エイドリック王子は、「頑張れ、エミリア!」と声援を送って、爽やかな笑顔を浮かべていた。
私は、文句も言わずに応援できる、懐の大きなエイドリック王子は素晴らしいと思った。
「さて、エイドリック。想い人は自分の道を見つけたようだ。心は痛むか?」
「いいえ、俺はエミリアを愛していましたが、自分で決めた道に進むのであれば応援したいと思います」
「では、次の婚約者を決めなくては、エイドリックも婚期を逃しているから、いい相手がいるといいが?婚約者を決める前に、プルルス王国の姫の存在がある。その姫をパーティーに招待して、お見合いをしてみるか?」
「はい、俺もそれがいいと考えておりました」
「では、手紙を書いておく。日時の変更はしない。仕方がないから、もう少し現役をつづけるか」
「お手数をおかけ致します」
「ブルーリングス王国と友好国になり平和条約は結んでおくつもりだ。ニクス王国にブルーリングス王国の血が思った以上に紛れているようだ。姉妹王国にした方はいいかもしれないよ。ブルーリングス王国に作った療養所を使ってもらわなくては、宝の持ち腐れだ。病院でも、長期療養者に勧めてもらう」
「それは助かります。そろそろ完成している頃合いだと思います」
「ブルーリングス王国は医療面に力を注いできた。薬の研究所も充実させている。今、ニクス王国で研修をさせてもらった者が、冬の前に移動をする予定でいる。患者もいれば、一緒に移動してもいいと考えています」
「そうか、冬の前だな。病院の院長と話をしておく」
「ありがとうございます」
レインは、頭を下げた。
「それから、学校を作ってもいいかもしれないね」
「確かに大国では、寄宿舎のある学校がある。土地は余っている。空気もいい。冬は寒いが、若者なら身体が鍛えられる」
「先ずは男子校を作ってもいいだろう、こちらでは教え導く教師を探しておく」
「国王陛下、ありがとうございます」
「しっかり勉強や研究所を充実させておかなければ、エミリアのように優秀な人材が大国に出て行ってしまう。我が国とブルーリングス王国に留めて、立派な人材を作り、国の発展に役立つ者を作って行かねばならない。平民からも知識のある者は勉学させるべきであろう。奨学金や推薦者などの協力があれば助かる。会議で話し合ってもいいであろう」
国王陛下はブルーリングス王国の未来。姉妹王国と考えられているようだ。その方が助けられる。元々、ニクス王国の一部を貰い受けているので、ブルーリングス王国だけではやっていけない。土地はブルーリングス王国となるようにするのだろう。
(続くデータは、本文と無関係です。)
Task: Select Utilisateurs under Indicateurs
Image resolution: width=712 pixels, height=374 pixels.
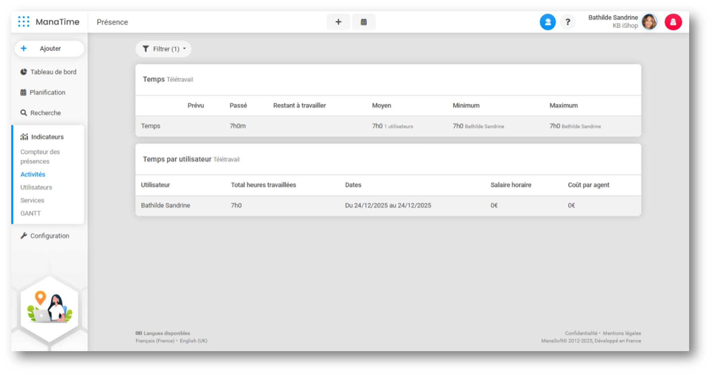Action: point(36,187)
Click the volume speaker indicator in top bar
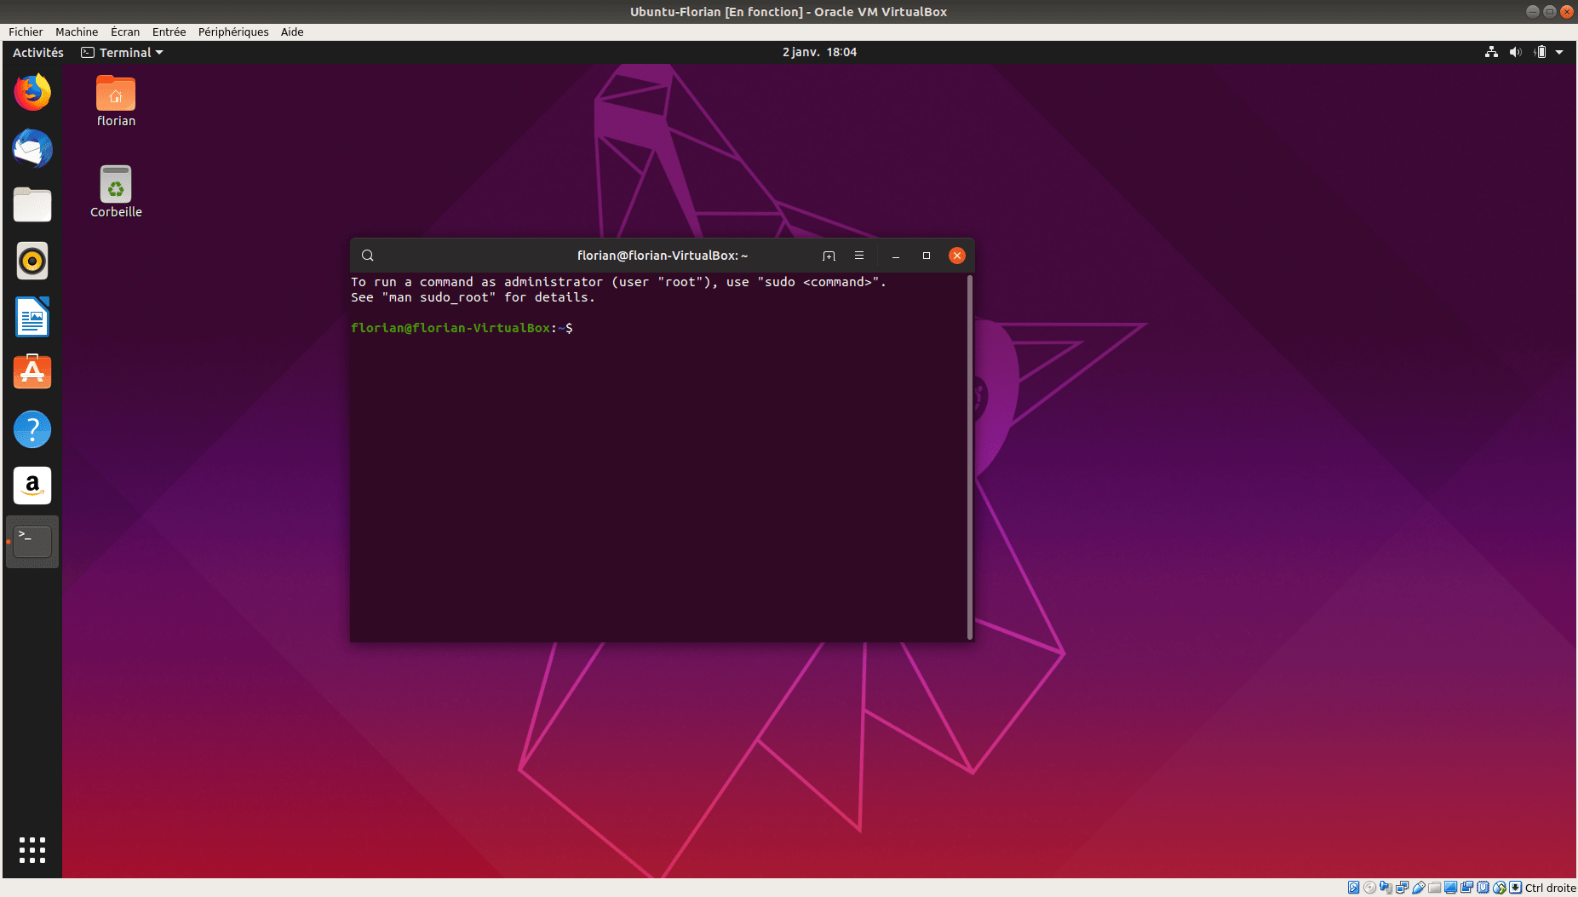1578x897 pixels. (1515, 53)
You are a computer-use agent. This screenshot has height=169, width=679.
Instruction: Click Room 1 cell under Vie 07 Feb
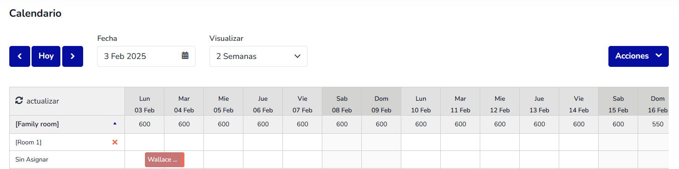302,142
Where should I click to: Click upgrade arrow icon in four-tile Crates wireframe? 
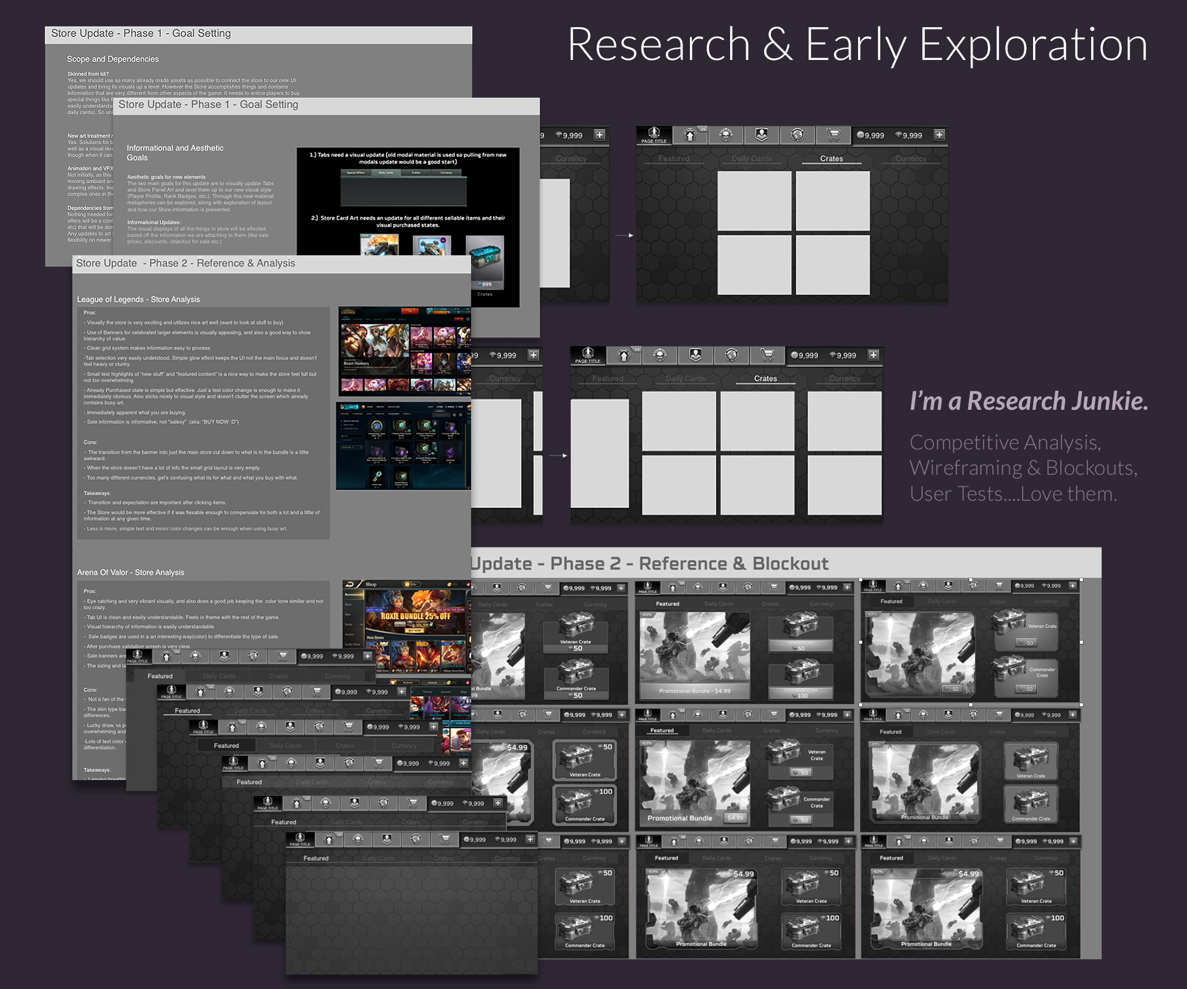pos(690,135)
「学校の建築は、寄宿舎も含めて作りたいので、来年の春を目処に完成させたいと考えております」とレインは言った。
「地元にも学校を作るといいと思うわ。小学校から教育をすれば、ブルーリングス王国の幼い子も育っていくわ」
私は孤児院の子供も連れて行きたいと思っている。
ただ、今すぐは難しい事は分かっている。
住む場所と学校も必要となる。
「孤児院の子達も連れて行こう。孤児院の子達はブルーリングス王国の子であった」
「やることがいっぱいよ」
私はレインの顔を見て、微笑んだ。
レインも楽しそうな顔をしていた。